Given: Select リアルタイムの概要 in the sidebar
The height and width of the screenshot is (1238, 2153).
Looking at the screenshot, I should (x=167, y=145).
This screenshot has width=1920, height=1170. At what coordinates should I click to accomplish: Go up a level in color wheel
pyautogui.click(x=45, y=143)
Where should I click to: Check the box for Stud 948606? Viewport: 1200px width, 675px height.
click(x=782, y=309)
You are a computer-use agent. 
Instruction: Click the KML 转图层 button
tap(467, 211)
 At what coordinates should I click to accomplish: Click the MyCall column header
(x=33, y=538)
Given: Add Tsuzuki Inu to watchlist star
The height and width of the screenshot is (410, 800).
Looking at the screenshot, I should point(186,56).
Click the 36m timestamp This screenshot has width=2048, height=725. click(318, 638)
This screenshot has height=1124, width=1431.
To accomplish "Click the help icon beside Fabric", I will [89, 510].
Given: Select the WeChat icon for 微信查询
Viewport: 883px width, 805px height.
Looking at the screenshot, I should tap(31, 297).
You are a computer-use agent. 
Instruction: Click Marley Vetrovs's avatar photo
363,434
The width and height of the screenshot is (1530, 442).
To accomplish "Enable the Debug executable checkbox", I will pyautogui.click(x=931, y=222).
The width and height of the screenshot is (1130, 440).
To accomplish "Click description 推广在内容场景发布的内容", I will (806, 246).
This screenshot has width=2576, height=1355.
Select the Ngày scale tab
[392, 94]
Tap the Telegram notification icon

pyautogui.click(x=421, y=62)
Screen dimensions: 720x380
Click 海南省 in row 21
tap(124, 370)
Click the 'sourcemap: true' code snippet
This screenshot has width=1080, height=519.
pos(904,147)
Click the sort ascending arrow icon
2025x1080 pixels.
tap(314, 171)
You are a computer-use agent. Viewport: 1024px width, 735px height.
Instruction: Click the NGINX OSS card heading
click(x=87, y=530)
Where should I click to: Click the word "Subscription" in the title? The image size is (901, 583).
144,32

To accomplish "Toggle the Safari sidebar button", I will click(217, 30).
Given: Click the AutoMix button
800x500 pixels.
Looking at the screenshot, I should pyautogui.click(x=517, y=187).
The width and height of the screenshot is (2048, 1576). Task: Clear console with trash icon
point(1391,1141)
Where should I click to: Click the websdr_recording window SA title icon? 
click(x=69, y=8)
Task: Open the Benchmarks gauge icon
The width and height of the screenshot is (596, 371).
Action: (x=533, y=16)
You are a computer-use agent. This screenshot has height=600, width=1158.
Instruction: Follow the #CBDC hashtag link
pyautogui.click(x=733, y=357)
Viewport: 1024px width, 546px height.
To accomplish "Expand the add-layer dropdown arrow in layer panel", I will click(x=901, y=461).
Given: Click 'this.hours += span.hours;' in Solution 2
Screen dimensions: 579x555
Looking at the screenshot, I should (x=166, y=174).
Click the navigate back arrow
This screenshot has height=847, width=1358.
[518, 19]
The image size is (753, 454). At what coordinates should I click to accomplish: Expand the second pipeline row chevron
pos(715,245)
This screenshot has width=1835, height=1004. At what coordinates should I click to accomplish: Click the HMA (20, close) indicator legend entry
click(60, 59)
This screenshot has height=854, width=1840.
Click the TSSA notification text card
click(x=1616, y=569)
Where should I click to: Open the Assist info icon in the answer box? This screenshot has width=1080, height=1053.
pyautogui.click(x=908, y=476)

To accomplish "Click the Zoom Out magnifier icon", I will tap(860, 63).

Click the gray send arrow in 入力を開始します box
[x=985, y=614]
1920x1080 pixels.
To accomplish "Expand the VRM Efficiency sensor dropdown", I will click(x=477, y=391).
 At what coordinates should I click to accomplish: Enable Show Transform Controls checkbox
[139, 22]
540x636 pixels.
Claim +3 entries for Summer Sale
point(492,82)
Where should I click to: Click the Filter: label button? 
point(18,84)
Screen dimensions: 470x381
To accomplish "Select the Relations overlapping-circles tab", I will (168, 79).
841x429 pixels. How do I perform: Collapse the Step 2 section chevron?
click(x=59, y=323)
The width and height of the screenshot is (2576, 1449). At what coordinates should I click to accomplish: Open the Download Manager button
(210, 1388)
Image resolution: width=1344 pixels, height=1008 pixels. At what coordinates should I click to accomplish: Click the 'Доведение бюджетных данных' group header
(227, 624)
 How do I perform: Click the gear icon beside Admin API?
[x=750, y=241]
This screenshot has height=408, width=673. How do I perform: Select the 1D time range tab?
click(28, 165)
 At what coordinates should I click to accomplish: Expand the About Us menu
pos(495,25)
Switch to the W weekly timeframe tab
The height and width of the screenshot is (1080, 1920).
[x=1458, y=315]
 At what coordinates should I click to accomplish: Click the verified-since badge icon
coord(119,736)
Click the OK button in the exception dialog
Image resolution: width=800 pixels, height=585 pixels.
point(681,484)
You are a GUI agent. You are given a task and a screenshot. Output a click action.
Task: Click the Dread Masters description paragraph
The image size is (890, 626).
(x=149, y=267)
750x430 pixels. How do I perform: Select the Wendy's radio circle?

◆ Consegna ◆
Sostituisci "trash icon" con "delete icon" nel tratto del materiale che va dalla riga contenente "will click(217, 30)." fino alla riga contenente "point(1391,1141)", estremi inclusi. Riporta solo queste righe, senza altre modifiche.

◆ Risposta completa ◆
To accomplish "Toggle the Safari sidebar button", I will click(217, 30).
Given: Click the AutoMix button
800x500 pixels.
Looking at the screenshot, I should pyautogui.click(x=517, y=187).
The width and height of the screenshot is (2048, 1576). Task: Clear console with delete icon
point(1391,1141)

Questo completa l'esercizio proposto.